(Provided records)
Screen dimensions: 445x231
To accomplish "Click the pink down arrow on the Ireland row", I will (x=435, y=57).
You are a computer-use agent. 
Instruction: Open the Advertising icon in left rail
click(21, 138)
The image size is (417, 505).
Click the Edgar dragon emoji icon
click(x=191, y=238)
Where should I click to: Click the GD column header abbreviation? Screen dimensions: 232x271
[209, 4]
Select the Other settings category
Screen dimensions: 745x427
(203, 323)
(End Provided records)
(Provided records)
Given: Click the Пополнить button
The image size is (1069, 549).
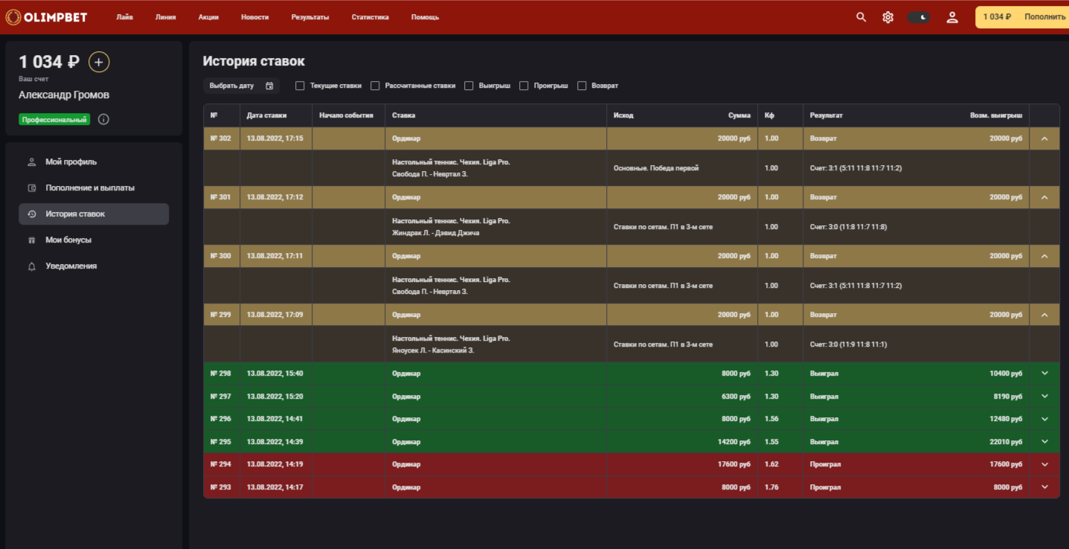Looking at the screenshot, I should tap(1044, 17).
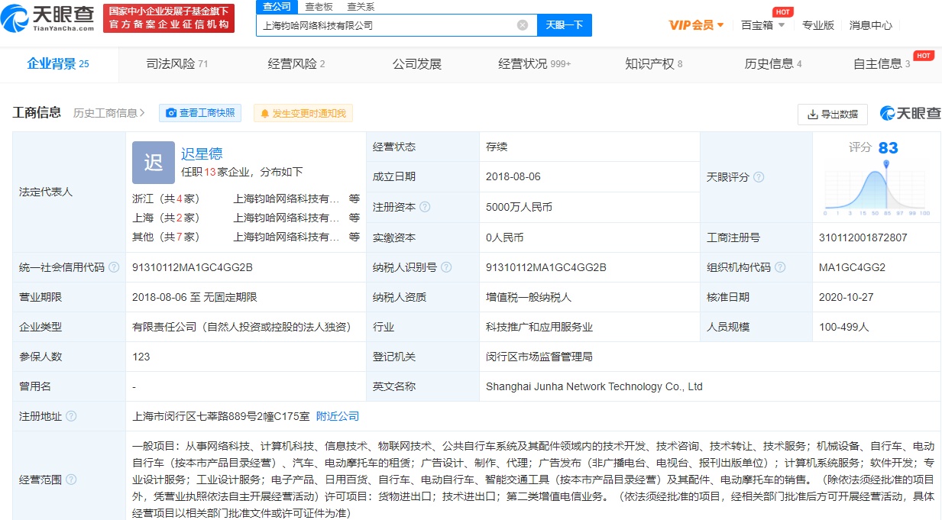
(End Provided records)
(Provided records)
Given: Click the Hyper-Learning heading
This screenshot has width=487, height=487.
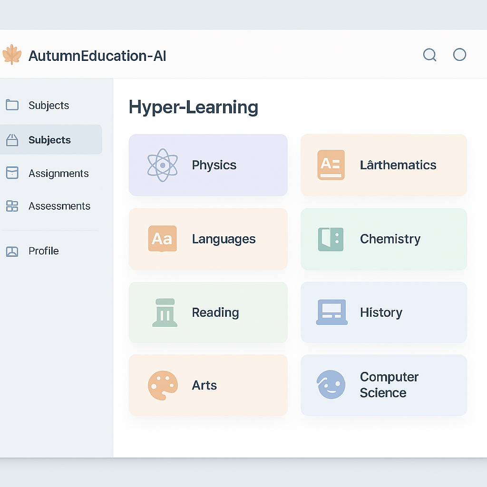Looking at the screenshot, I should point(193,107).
(End Provided records)
* Task statement:
For every line of the data above that contains "Given", copy that line.

* Task answer:
Given: Click the Пополнить button
Given: Click the Hyper-Learning heading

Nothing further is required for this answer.